◆ The data:
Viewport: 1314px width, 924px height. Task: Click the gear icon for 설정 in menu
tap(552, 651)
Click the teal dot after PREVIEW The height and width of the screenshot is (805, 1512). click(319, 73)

...

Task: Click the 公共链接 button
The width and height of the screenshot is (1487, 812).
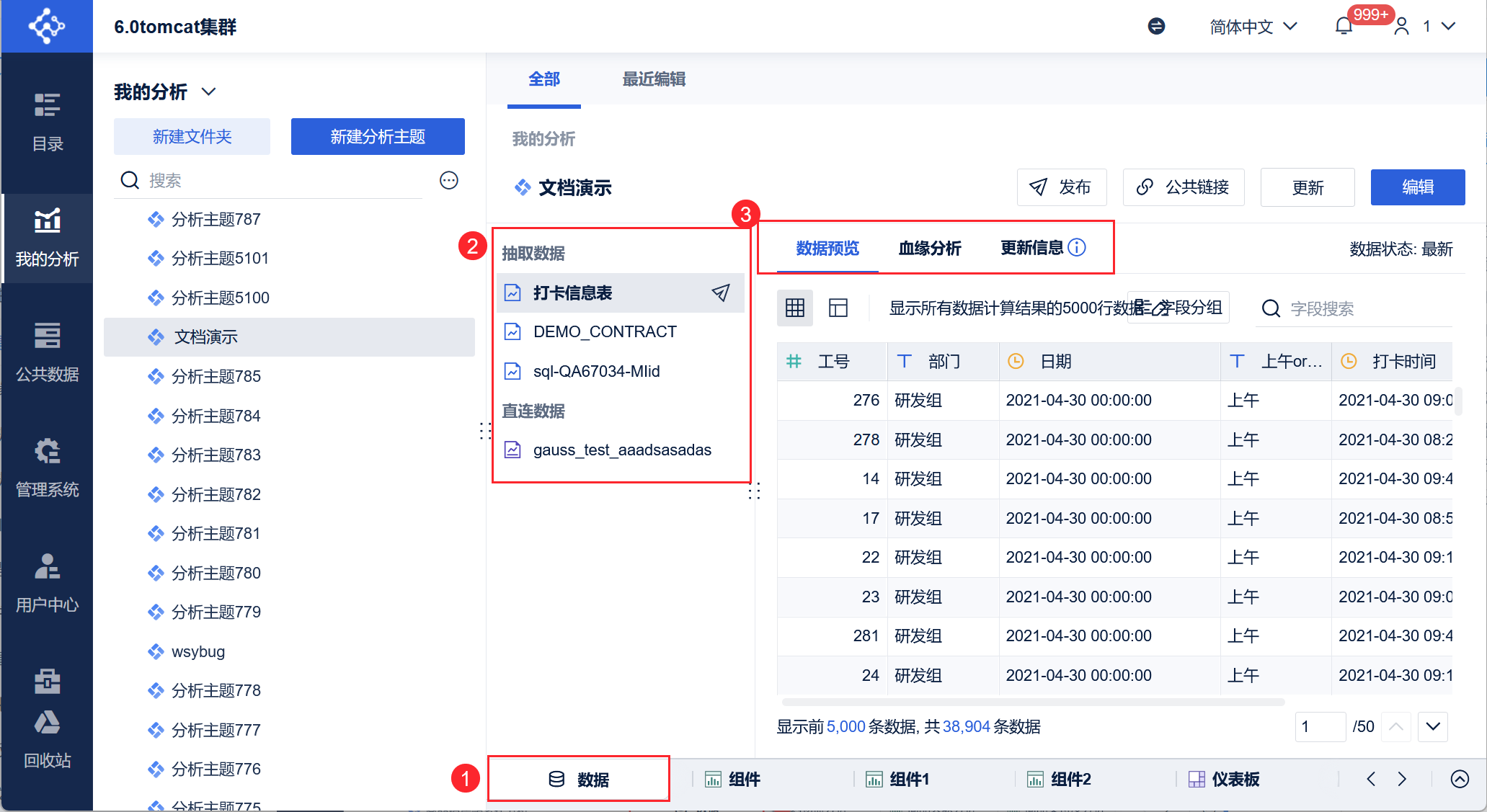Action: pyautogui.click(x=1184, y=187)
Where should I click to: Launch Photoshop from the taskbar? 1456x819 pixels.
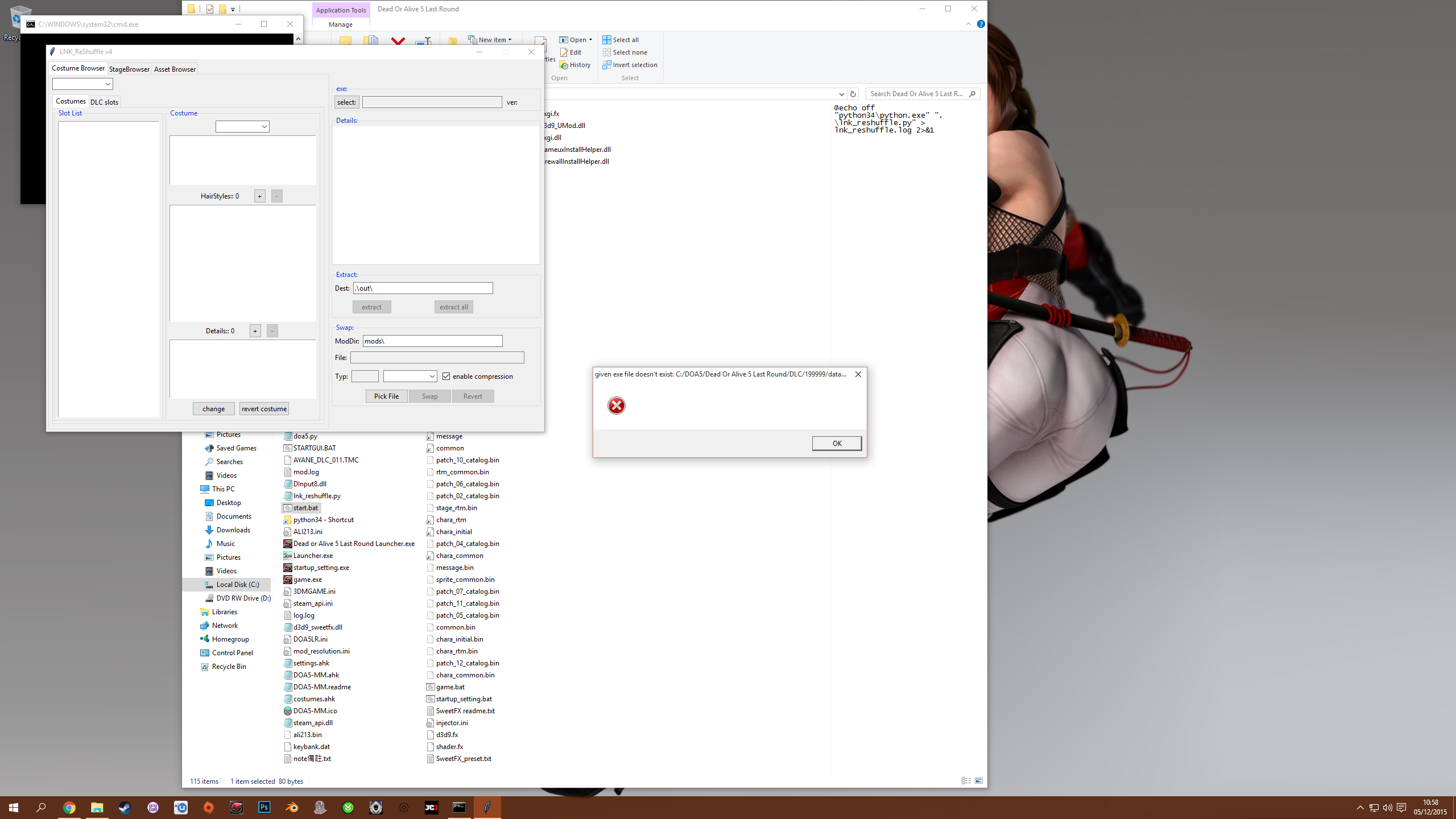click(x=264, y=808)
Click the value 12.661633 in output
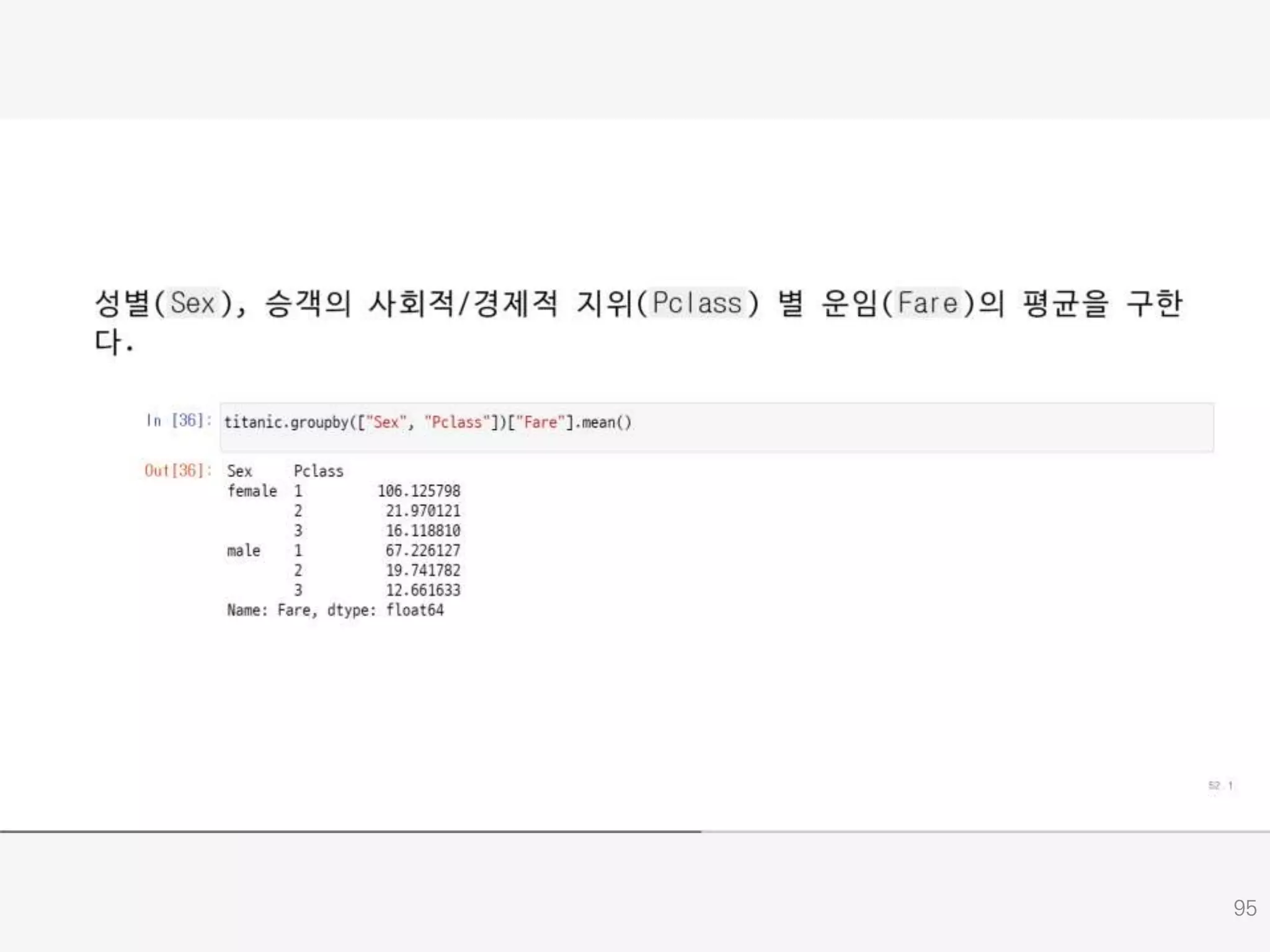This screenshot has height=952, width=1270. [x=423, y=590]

◆ What to produce: Take the entries above and return only the lines from the one with "Viewport: 1314px width, 924px" to the one with "Click the teal", both included, unchanged.

◆ Answer space:
Viewport: 1314px width, 924px height. Task: Click the gear icon for 설정 in menu
tap(552, 651)
Click the teal dot after PREVIEW The height and width of the screenshot is (805, 1512). click(319, 73)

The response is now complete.